The answer must be the complete listing, copied exactly.

___ EXERCISE INPUT

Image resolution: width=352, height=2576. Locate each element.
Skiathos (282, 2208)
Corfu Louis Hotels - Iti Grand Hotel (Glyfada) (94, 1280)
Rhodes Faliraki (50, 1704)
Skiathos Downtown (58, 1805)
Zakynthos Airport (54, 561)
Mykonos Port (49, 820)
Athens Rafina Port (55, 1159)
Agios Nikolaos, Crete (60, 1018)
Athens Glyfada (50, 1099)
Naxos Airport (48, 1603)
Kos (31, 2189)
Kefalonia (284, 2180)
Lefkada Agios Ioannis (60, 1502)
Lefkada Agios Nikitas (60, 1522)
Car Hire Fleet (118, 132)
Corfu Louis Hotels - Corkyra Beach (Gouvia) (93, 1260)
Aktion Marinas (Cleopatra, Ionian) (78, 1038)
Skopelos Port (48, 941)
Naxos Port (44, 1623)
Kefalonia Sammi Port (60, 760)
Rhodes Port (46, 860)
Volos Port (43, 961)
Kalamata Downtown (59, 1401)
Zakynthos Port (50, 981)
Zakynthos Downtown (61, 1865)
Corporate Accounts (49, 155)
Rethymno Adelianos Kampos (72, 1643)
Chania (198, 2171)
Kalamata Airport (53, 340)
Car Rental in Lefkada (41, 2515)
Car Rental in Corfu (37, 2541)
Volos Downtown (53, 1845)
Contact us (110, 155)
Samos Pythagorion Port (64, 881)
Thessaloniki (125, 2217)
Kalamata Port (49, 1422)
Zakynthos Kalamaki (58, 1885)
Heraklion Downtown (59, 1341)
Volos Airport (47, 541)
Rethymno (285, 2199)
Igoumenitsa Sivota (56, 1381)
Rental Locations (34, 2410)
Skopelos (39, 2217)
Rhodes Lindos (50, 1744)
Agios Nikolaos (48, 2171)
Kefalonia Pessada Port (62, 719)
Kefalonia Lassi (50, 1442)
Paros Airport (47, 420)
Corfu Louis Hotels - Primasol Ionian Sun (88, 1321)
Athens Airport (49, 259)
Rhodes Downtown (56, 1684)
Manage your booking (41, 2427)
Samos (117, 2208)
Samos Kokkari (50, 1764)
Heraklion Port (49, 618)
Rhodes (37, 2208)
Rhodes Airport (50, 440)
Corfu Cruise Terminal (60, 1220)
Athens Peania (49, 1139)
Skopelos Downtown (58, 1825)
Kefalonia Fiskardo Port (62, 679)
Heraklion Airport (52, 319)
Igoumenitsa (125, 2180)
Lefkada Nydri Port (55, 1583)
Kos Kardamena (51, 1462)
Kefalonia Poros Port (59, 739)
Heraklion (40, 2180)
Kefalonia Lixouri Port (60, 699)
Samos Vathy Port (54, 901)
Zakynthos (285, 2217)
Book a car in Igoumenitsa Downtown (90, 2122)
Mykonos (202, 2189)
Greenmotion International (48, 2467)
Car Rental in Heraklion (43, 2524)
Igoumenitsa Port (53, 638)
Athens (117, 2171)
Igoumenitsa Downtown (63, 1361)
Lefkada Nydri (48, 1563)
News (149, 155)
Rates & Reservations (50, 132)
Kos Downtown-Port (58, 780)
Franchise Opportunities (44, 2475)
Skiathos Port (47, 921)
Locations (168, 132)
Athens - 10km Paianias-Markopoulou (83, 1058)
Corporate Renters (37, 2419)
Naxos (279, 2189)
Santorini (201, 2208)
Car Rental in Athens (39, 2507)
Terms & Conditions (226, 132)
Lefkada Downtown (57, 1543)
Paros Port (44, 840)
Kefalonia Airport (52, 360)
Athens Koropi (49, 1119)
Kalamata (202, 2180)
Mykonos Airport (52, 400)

______

**SOLUTION TO THIS PROBLEM:**
Image resolution: width=352, height=2576. Locate each element.
Skiathos (282, 2208)
Corfu Louis Hotels - Iti Grand Hotel (Glyfada) (94, 1280)
Rhodes Faliraki (50, 1704)
Skiathos Downtown (58, 1805)
Zakynthos Airport (54, 561)
Mykonos Port (49, 820)
Athens Rafina Port (55, 1159)
Agios Nikolaos, Crete (60, 1018)
Athens Glyfada (50, 1099)
Naxos Airport (48, 1603)
Kos (31, 2189)
Kefalonia (284, 2180)
Lefkada Agios Ioannis (60, 1502)
Lefkada Agios Nikitas (60, 1522)
Car Hire Fleet (118, 132)
Corfu Louis Hotels - Corkyra Beach (Gouvia) (93, 1260)
Aktion Marinas (Cleopatra, Ionian) (78, 1038)
Skopelos Port (48, 941)
Naxos Port (44, 1623)
Kefalonia Sammi Port (60, 760)
Rhodes Port (46, 860)
Volos Port (43, 961)
Kalamata Downtown (59, 1401)
Zakynthos Port (50, 981)
Zakynthos Downtown (61, 1865)
Corporate Accounts (49, 155)
Rethymno Adelianos Kampos (72, 1643)
Chania (198, 2171)
Kalamata Airport (53, 340)
Car Rental in Lefkada (41, 2515)
Car Rental in Corfu (37, 2541)
Volos Downtown (53, 1845)
Contact us (110, 155)
Samos Pythagorion Port (64, 881)
Thessaloniki (125, 2217)
Kalamata Port (49, 1422)
Zakynthos Kalamaki (58, 1885)
Heraklion Downtown (59, 1341)
Volos Airport (47, 541)
Rethymno (285, 2199)
Igoumenitsa Sivota (56, 1381)
Rental Locations (34, 2410)
Skopelos (39, 2217)
Rhodes Lindos (50, 1744)
Agios Nikolaos (48, 2171)
Kefalonia Pessada Port (62, 719)
Kefalonia Lassi (50, 1442)
Paros Airport (47, 420)
Corfu Louis Hotels - Primasol Ionian Sun (88, 1321)
Athens Airport (49, 259)
Rhodes Downtown (56, 1684)
Manage your booking (41, 2427)
Samos (117, 2208)
Samos Kokkari (50, 1764)
Heraklion Port (49, 618)
Rhodes (37, 2208)
Rhodes Airport (50, 440)
Corfu Cruise Terminal (60, 1220)
Athens Peania (49, 1139)
Skopelos Downtown (58, 1825)
Kefalonia Fiskardo Port (62, 679)
Heraklion Airport (52, 319)
Igoumenitsa (125, 2180)
Lefkada Nydri Port (55, 1583)
Kos Kardamena (51, 1462)
Kefalonia Poros Port (59, 739)
Heraklion (40, 2180)
Kefalonia Lixouri Port (60, 699)
Samos Vathy Port (54, 901)
Zakynthos (285, 2217)
Book a car in Igoumenitsa Downtown (90, 2122)
Mykonos (202, 2189)
Greenmotion International (48, 2467)
Car Rental in Heraklion (43, 2524)
Igoumenitsa Port (53, 638)
Athens (117, 2171)
Igoumenitsa Downtown (63, 1361)
Lefkada Nydri (48, 1563)
News (149, 155)
Rates & Reservations (50, 132)
Kos Downtown-Port (58, 780)
Franchise Opportunities (44, 2475)
Skiathos Port (47, 921)
Locations (168, 132)
Athens - 10km Paianias-Markopoulou (83, 1058)
Corporate Renters (37, 2419)
Naxos (279, 2189)
Santorini (201, 2208)
Car Rental in Athens (39, 2507)
Terms & Conditions (226, 132)
Lefkada Downtown (57, 1543)
Paros Port (44, 840)
Kefalonia Airport (52, 360)
Athens Koropi (49, 1119)
Kalamata (202, 2180)
Mykonos Airport (52, 400)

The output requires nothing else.